■ Qué harás ■
- A) Reproduce el fragmento del texto sobre medicamentos GLP-1 que empieza con las palabras que contienen "Empieza con el" y termina con "o en empeoramiento.". Cambia "náuseas" por "mareos".
- B) Según el texto sobre medicamentos GLP-1, ¿por qué el relato de la experiencia debe recoger el momento, los síntomas, el contexto médico y lo que cambió con el tiempo?

■ Texto fuente ■
■ ■ ■ ■ ■ ■ ■

Las reseñas en internet sobre medicamentos GLP-1 suelen centrarse en cambios de peso, apetito, efectos secundarios o satisfacción con un proveedor. Un prescriptor necesita algo más preciso. Necesita un relato factual de tu experiencia, incluidos el momento, los síntomas, el contexto médico y qué cambió con el tiempo.
Empieza con el nombre del medicamento. Incluye la marca y el ingrediente activo si los conoces, la forma, la fecha de inicio y si fue recetado para diabetes, control del peso u otro motivo. Si usaste más de un producto, sepáralos claramente. No describas todo como Ozempic o un GLP-1 si el producto real era diferente.
Qué incluir en tu experiencia
Registra cambios de apetito, saciedad, náuseas, vómitos, diarrea, estreñimiento, reflujo, dolor abdominal, reacciones en el lugar de inyección, fatiga, cambios de ánimo, cambios de sueño y cambios de azúcar en sangre si procede. Incluye si los síntomas fueron leves, disruptivos, intensos, en mejoría o en empeoramiento.

■ ■ ■ ■ ■ ■ ■

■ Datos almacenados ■
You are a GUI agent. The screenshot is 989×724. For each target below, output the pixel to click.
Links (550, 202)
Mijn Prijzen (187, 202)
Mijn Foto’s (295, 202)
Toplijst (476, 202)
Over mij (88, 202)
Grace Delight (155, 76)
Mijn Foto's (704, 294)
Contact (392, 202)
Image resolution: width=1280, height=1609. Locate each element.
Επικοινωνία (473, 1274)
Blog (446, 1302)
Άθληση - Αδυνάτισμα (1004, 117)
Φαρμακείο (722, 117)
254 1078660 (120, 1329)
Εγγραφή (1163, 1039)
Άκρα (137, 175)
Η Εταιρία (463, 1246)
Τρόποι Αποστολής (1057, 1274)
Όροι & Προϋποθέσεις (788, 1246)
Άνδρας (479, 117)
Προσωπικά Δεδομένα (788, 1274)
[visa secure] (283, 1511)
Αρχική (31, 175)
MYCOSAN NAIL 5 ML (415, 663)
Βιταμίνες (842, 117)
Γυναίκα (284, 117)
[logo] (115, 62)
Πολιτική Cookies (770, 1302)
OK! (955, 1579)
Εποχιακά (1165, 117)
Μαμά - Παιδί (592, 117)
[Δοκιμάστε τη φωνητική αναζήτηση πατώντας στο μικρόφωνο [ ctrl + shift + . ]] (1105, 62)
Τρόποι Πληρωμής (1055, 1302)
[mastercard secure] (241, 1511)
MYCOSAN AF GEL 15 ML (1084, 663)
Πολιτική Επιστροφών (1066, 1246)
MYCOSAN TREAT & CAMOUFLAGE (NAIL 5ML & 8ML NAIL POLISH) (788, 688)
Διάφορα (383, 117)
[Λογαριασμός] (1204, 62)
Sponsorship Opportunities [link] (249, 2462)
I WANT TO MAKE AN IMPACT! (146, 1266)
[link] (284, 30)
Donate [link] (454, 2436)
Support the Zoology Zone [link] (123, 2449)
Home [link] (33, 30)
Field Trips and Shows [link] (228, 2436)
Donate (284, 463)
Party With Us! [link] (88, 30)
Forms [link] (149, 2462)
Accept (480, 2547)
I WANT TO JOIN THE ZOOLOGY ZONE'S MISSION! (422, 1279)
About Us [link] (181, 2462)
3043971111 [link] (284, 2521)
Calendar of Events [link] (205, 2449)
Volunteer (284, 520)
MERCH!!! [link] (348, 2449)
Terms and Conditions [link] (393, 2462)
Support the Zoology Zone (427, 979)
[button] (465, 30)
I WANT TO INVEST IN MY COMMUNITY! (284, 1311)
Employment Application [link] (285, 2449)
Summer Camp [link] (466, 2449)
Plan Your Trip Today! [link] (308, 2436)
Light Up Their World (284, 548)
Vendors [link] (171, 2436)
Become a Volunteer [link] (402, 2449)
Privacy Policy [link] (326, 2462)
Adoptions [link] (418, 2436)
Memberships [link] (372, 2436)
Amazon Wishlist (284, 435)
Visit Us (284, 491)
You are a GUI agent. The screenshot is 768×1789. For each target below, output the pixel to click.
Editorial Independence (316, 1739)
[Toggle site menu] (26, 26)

■ ■ ■ ■ ■ ■ ■

■ Respuestas esperadas ■
- A)
Empieza con el nombre del medicamento. Incluye la marca y el ingrediente activo si los conoces, la forma, la fecha de inicio y si fue recetado para diabetes, control del peso u otro motivo. Si usaste más de un producto, sepáralos claramente. No describas todo como Ozempic o un GLP-1 si el producto real era diferente.
Qué incluir en tu experiencia
Registra cambios de apetito, saciedad, mareos, vómitos, diarrea, estreñimiento, reflujo, dolor abdominal, reacciones en el lugar de inyección, fatiga, cambios de ánimo, cambios de sueño y cambios de azúcar en sangre si procede. Incluye si los síntomas fueron leves, disruptivos, intensos, en mejoría o en empeoramiento.

- B) Porque las reseñas en internet suelen centrarse en cambios de peso, apetito, efectos secundarios o satisfacción con un proveedor, y un prescriptor necesita algo más preciso: un relato factual de la experiencia.